Et puis il y a l’humeur bienveillante. Il fait beau et on sent qu’il va bientôt faire doux, très doux. Les vieux jouent aux échecs, sereins, le menton dans la main. Concentré sous son casque bleu, un petit enfant agite les jambes le plus vite qu’il peut pour faire avancer sa draisienne qui trace son sillage dans les feuilles mortes. Derrière, son père, attendri. Dans sa mémoire, cette image vient de se graver pour toujours. Il doit être un peu plus de midi parce que toutes les chaises, tous les fauteuils, tous les bancs sont occupés par des garçons et des filles. Ils sont de Montaigne, de Notre Dame de Sion ou de l’École Alsacienne. Ils rient et mangent en groupe des salades compliquées qu’ils pignochent dans des boites en carton, ils boivent des cocas, fument des américaines et ne me voient pas.

 

3 réflexions sur « Les humeurs du Luxembourg »

  1. Rien à dire , c’est du vécu!
    Que ce texte n’arrive jamais sous les yeux des ayotollas de la Mairie: ils seraient capables d’en faire une aire d’accueil pour tentes à migrants….
    Car le Luco, c’est le dernier carré VIP de la capitale…

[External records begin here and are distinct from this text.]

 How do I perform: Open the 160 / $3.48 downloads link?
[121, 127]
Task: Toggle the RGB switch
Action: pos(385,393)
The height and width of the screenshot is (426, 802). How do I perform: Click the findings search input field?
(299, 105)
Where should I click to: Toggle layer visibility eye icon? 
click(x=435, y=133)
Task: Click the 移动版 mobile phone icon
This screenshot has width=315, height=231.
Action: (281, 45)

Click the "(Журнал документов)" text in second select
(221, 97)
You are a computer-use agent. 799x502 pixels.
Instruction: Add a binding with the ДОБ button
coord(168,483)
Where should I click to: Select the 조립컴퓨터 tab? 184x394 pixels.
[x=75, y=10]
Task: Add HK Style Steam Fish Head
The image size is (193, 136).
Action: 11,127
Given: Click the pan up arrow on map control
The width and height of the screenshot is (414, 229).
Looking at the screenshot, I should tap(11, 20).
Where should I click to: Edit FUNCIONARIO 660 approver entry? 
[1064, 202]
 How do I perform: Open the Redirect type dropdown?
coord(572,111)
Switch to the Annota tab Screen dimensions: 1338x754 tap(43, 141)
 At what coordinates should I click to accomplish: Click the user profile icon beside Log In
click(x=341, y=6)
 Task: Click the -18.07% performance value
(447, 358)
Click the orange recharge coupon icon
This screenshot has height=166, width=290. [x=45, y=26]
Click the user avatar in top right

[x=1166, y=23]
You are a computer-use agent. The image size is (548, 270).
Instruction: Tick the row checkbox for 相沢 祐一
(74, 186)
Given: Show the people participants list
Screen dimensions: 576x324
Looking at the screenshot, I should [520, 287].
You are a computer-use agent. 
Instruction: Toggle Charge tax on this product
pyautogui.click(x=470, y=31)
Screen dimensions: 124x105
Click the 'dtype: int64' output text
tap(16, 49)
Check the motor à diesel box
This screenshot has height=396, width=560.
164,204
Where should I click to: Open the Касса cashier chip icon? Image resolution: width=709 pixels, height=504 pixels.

  2. Ces humeurs changeantes du Luxembourg sont à l’image de celles vécues par le monde durant l’année 2022, des moments de doutes, de désarroi, parfois de révolte, mais d’autres, rares, d’euphorie et même d’espoir. On peut toujours rêver que le monde s’engage pour de bon sur la bonne allée et pas dans un labyrinthe sans issue.